Problem to work on:
Your task is to copy all of the entries exactly as they are given.

=-=-=

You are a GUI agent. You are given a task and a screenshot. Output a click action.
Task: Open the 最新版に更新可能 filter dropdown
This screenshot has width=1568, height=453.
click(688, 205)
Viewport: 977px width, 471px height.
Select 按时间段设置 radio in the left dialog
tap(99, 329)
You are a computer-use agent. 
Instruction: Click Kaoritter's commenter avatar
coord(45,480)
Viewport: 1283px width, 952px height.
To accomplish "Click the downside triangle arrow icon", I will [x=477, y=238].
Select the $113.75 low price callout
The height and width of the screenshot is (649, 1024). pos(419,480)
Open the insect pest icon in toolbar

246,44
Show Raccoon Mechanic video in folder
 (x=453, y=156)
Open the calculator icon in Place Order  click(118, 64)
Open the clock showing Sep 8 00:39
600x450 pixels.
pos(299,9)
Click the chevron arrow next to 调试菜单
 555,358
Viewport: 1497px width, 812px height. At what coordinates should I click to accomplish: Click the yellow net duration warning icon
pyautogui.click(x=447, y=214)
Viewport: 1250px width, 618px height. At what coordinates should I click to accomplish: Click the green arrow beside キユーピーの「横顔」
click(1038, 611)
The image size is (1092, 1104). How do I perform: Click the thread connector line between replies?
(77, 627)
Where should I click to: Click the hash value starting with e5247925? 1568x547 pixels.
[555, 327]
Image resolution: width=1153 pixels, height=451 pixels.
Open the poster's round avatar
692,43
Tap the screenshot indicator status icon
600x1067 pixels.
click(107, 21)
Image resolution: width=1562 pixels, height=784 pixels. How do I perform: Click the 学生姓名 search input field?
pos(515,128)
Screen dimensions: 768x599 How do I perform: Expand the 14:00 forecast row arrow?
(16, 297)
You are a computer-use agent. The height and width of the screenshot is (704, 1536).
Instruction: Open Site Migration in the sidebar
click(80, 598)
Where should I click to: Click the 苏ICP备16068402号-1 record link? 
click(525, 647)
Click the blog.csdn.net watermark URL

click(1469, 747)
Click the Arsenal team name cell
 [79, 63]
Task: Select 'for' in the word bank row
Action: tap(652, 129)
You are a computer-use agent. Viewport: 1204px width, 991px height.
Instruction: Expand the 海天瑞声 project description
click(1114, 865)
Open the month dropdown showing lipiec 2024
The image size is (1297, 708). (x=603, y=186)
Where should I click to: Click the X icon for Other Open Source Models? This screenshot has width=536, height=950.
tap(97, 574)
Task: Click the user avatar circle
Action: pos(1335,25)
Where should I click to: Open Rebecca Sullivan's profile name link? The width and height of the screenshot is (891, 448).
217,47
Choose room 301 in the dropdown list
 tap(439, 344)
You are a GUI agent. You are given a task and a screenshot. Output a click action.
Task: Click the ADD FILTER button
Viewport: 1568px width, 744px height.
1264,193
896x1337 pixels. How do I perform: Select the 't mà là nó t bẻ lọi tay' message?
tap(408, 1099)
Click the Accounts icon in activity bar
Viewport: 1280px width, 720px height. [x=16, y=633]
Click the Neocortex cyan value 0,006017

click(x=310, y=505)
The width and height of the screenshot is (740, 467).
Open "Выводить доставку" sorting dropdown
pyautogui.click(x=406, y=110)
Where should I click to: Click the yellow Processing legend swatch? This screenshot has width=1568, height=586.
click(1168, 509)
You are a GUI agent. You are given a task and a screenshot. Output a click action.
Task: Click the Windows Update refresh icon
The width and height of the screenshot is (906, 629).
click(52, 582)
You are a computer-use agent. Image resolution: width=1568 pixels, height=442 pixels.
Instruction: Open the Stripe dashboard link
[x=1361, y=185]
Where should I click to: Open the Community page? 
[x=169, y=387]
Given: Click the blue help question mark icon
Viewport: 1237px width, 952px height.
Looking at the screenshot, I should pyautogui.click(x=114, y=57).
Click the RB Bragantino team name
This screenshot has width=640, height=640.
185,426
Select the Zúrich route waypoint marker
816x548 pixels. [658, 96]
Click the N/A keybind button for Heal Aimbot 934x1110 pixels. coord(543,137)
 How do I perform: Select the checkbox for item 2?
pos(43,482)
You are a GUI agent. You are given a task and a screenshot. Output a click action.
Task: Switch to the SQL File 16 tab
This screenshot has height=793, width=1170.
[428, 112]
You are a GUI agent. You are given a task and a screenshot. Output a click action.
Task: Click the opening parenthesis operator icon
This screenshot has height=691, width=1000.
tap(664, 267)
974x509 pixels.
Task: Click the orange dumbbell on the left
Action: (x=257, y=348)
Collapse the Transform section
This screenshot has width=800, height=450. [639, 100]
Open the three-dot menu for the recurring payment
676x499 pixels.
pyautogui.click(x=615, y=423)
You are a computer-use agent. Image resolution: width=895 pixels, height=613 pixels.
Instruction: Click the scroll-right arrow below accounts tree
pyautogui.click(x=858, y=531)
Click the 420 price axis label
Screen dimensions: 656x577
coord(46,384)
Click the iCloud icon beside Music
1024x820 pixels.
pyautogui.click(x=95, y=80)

=-=-=

Exercise output:
You are a GUI agent. You are given a task and a screenshot. Output a click action.
Task: Open the 最新版に更新可能 filter dropdown
This screenshot has width=1568, height=453.
click(688, 205)
Viewport: 977px width, 471px height.
Select 按时间段设置 radio in the left dialog
tap(99, 329)
You are a computer-use agent. 
Instruction: Click Kaoritter's commenter avatar
coord(45,480)
Viewport: 1283px width, 952px height.
To accomplish "Click the downside triangle arrow icon", I will [x=477, y=238].
Select the $113.75 low price callout
The height and width of the screenshot is (649, 1024). pos(419,480)
Open the insect pest icon in toolbar

246,44
Show Raccoon Mechanic video in folder
 (x=453, y=156)
Open the calculator icon in Place Order  click(118, 64)
Open the clock showing Sep 8 00:39
600x450 pixels.
pos(299,9)
Click the chevron arrow next to 调试菜单
 555,358
Viewport: 1497px width, 812px height. At what coordinates should I click to accomplish: Click the yellow net duration warning icon
pyautogui.click(x=447, y=214)
Viewport: 1250px width, 618px height. At what coordinates should I click to accomplish: Click the green arrow beside キユーピーの「横顔」
click(1038, 611)
The image size is (1092, 1104). How do I perform: Click the thread connector line between replies?
(77, 627)
Where should I click to: Click the hash value starting with e5247925? 1568x547 pixels.
[555, 327]
Image resolution: width=1153 pixels, height=451 pixels.
Open the poster's round avatar
692,43
Tap the screenshot indicator status icon
600x1067 pixels.
click(107, 21)
Image resolution: width=1562 pixels, height=784 pixels. How do I perform: Click the 学生姓名 search input field?
pos(515,128)
Screen dimensions: 768x599 How do I perform: Expand the 14:00 forecast row arrow?
(16, 297)
You are a computer-use agent. The height and width of the screenshot is (704, 1536).
Instruction: Open Site Migration in the sidebar
click(80, 598)
Where should I click to: Click the 苏ICP备16068402号-1 record link? 
click(525, 647)
Click the blog.csdn.net watermark URL

click(1469, 747)
Click the Arsenal team name cell
 [79, 63]
Task: Select 'for' in the word bank row
Action: tap(652, 129)
You are a computer-use agent. Viewport: 1204px width, 991px height.
Instruction: Expand the 海天瑞声 project description
click(1114, 865)
Open the month dropdown showing lipiec 2024
The image size is (1297, 708). (x=603, y=186)
Where should I click to: Click the X icon for Other Open Source Models? This screenshot has width=536, height=950.
tap(97, 574)
Task: Click the user avatar circle
Action: pos(1335,25)
Where should I click to: Open Rebecca Sullivan's profile name link? The width and height of the screenshot is (891, 448).
217,47
Choose room 301 in the dropdown list
 tap(439, 344)
You are a GUI agent. You are given a task and a screenshot. Output a click action.
Task: Click the ADD FILTER button
Viewport: 1568px width, 744px height.
1264,193
896x1337 pixels. How do I perform: Select the 't mà là nó t bẻ lọi tay' message?
tap(408, 1099)
Click the Accounts icon in activity bar
Viewport: 1280px width, 720px height. [x=16, y=633]
Click the Neocortex cyan value 0,006017

click(x=310, y=505)
The width and height of the screenshot is (740, 467).
Open "Выводить доставку" sorting dropdown
pyautogui.click(x=406, y=110)
Where should I click to: Click the yellow Processing legend swatch? This screenshot has width=1568, height=586.
click(1168, 509)
You are a GUI agent. You are given a task and a screenshot. Output a click action.
Task: Click the Windows Update refresh icon
The width and height of the screenshot is (906, 629).
click(52, 582)
You are a computer-use agent. Image resolution: width=1568 pixels, height=442 pixels.
Instruction: Open the Stripe dashboard link
[x=1361, y=185]
Where should I click to: Open the Community page? 
[x=169, y=387]
Given: Click the blue help question mark icon
Viewport: 1237px width, 952px height.
Looking at the screenshot, I should pyautogui.click(x=114, y=57).
Click the RB Bragantino team name
This screenshot has width=640, height=640.
185,426
Select the Zúrich route waypoint marker
816x548 pixels. [658, 96]
Click the N/A keybind button for Heal Aimbot 934x1110 pixels. coord(543,137)
 How do I perform: Select the checkbox for item 2?
pos(43,482)
You are a GUI agent. You are given a task and a screenshot. Output a click action.
Task: Switch to the SQL File 16 tab
This screenshot has height=793, width=1170.
[428, 112]
You are a GUI agent. You are given a task and a screenshot. Output a click action.
Task: Click the opening parenthesis operator icon
This screenshot has height=691, width=1000.
tap(664, 267)
974x509 pixels.
Task: Click the orange dumbbell on the left
Action: (x=257, y=348)
Collapse the Transform section
This screenshot has width=800, height=450. [639, 100]
Open the three-dot menu for the recurring payment
676x499 pixels.
pyautogui.click(x=615, y=423)
You are a computer-use agent. Image resolution: width=895 pixels, height=613 pixels.
Instruction: Click the scroll-right arrow below accounts tree
pyautogui.click(x=858, y=531)
Click the 420 price axis label
Screen dimensions: 656x577
coord(46,384)
Click the iCloud icon beside Music
1024x820 pixels.
pyautogui.click(x=95, y=80)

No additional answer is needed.